Companies will continue to save money by using workers without giving them the security and benefits of staff jobs. Meanwhile, these workers will have to pay more. This is patently as unfair as it is a tax on entrepreneurship and hard work.

Tim Farron also slammed the rise:

John Pugh, our education spokesperson, was pretty incensed about the “divisive” schools measures:

This is unbelievable. Two weeks ago the Free Schools Programme was shown to have overspent to the tune of billions of pounds, at the same time as existing schools struggle to pay for books, cut teachers and their buildings decay around them.

Hammond has now announced he is providing free school transport to only those children in selective schools, giving exclusive treatment to a select few, while denying the same support to children from disadvantaged backgrounds who attend comprehensive schools.
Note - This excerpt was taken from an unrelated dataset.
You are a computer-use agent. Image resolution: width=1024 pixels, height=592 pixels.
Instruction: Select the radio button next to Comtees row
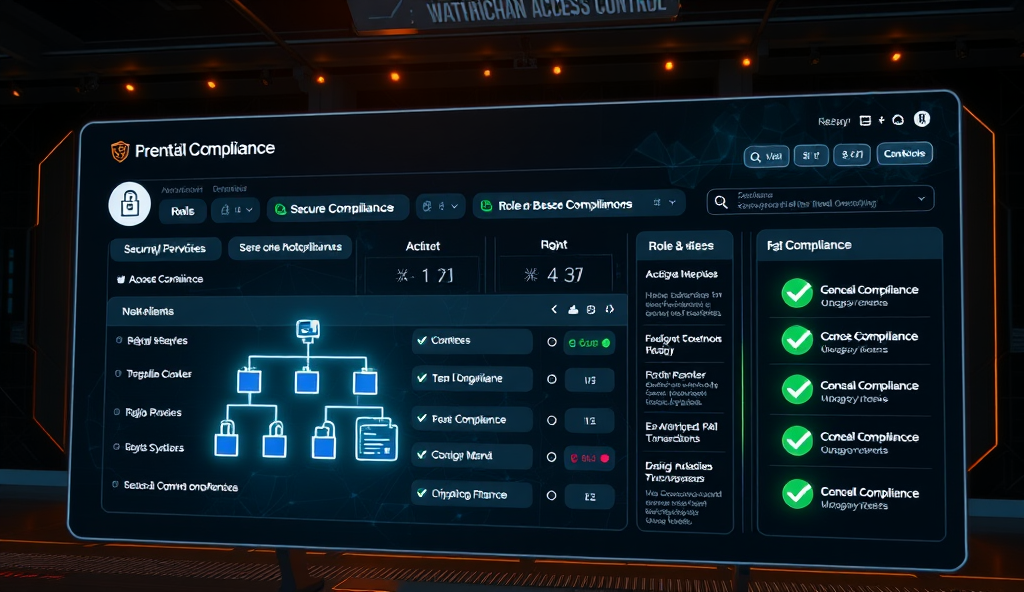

This is the Conservative Party pushing its divisive agenda on our children. The Liberal Democrats believe we need an education system which delivers opportunities for all young people.

The Tories absolutely have their priorities wrong on education, if they think this is the right way to spend money. Investing in free schools and grammars is only going to make the divides between local areas, and between richer and poorer children, worse.

Norman Lamb was equally unimpressed with the measures on social care and the NHS:

This announcement gives sticking plasters a bad name.

It is a woefully inadequate response to the impossible pressure the NHS and care services are under.

There will be a £2bn black hole in social care funding next year alone, yet the Government plans to stretch this amount across three years.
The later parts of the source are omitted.